Since the late 1980s, these workers have irregularly crossed borders to work in mostly dirty, dangerous and demanding jobs in Thailand thereby significantly contributing to Thailand's economy and providing billions of dollars in remittances to support relatives in origin countries.
These workers continue to face significant exploitation and confusing piecemeal government migration policies.
In 2002-3, after decades of neglect on developing a systematic migration policy in the Myanmar, Cambodia and Laos PDR governments all separately signed memorandums of understanding (MoU) with Thailand on regularisation of the status for millions of irregular migrants in Thailand.
On July 15 2009, migrants from Myanmar began to undergo a nationality verification (NV) process. Following NV, workers from Myanmar are issued:
(a) a three-year temporary Myanmar passport for use between Thailand and Myanmar, extended to six years' validity in 2011;
(b) a two-year Thai visa, renewable for two years only; and
(c) they can then apply for work permits.
Since 2010, 70,000 workers from Myanmar also have entered into Thailand regularly through the MoU import channels.
Despite significant and ongoing challenges in NV and MoU processes including exorbitant broker fees and confusing application processes and costs, Myanmar has successfully issued over 1.7 million passports to migrants in Thailand.
Thai statistics show however only around 750,000 Myanmar workers with passports have applied for Thai work permits.
More concerning, only around 200,000 Myanmar workers with passports are registered for social security and eligible for health protection.
According to the 2003 MoU signed between Thailand and Myanmar, after migrants from Myanmar have remained in Thailand for four years they must return home for three years before becoming eligible to return to Thailand.
This policy has never been realistic both for workers, employers and Thai and Myanmar governments and their respective economies.
Workers need to remain in Thailand to support their families in Myanmar; employers don't want to lose their trained workers at times of labor shortage; and Myanmar is not ready to receive back migrants to develop its opening economy.
Recently, reports emerged of migrants being required to return to Myanmar for one day, one month or even one year following completion of four years in Thailand if they were to be able to return to work legally.
But there has been no policy clarity or official announcement. At this time, hundreds of thousands of Myanmar workers passed the four-year limit to work in Thailand and cannot renew their visas any longer.
As a result of this policy confusion, migrant workers from Myanmar are now facing significant challenges in Thailand.
These workers are being tricked, exploited and extorted by Thai and Myanmar brokers, agencies and officials through misinformation about visa extensions or the need to return home and enter Thailand through expensive unregulated systems.
Significant numbers of migrants have paid up to 15,000 Baht (US$500) for new passports, often with new names, thereby forfeiting previously earned social security and labor protection rights and falling into situations of fresh debt bondage and passport confiscation.
Other workers and employers are using fake documents, discarding passports altogether and becoming irregular, thereby defeating the success of past regularisation.
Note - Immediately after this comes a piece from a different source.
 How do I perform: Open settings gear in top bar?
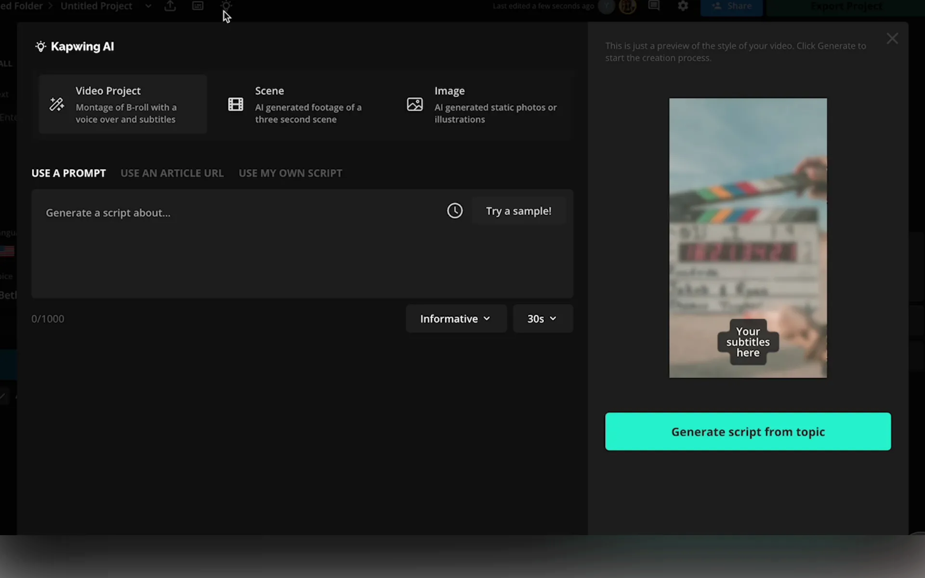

The State Enterprise Workers' Relations Confederation of Thailand (SERC); Thai Labor Solidarity Committees (TLSC) Migrant Worker Rights Network (MWRN); Human Rights and Development Foundation (HRDF) are deeply concerned about this lack of clarity in migration policy. We therefore would like to urgently ask the Thailand and Myanmar governments to clarify policy and practice on these following requests:
1. The Thai Government should provide opportunities and clarity for migrant workers to access to social security and health protection.
2. The Thai Government should clarify concrete migration policy and practice on migration for those who have passed NV process, migrant workers who have entered into Thailand through MOU and workers who have already passed four years regulation.
3. The Thai and Myanmar Governments should conscientiously enter to punish brokers in order to protect migrant workers from being exploited.
4. The Thai and Myanmar Governments should announce policy clarity on migration to all stakeholders.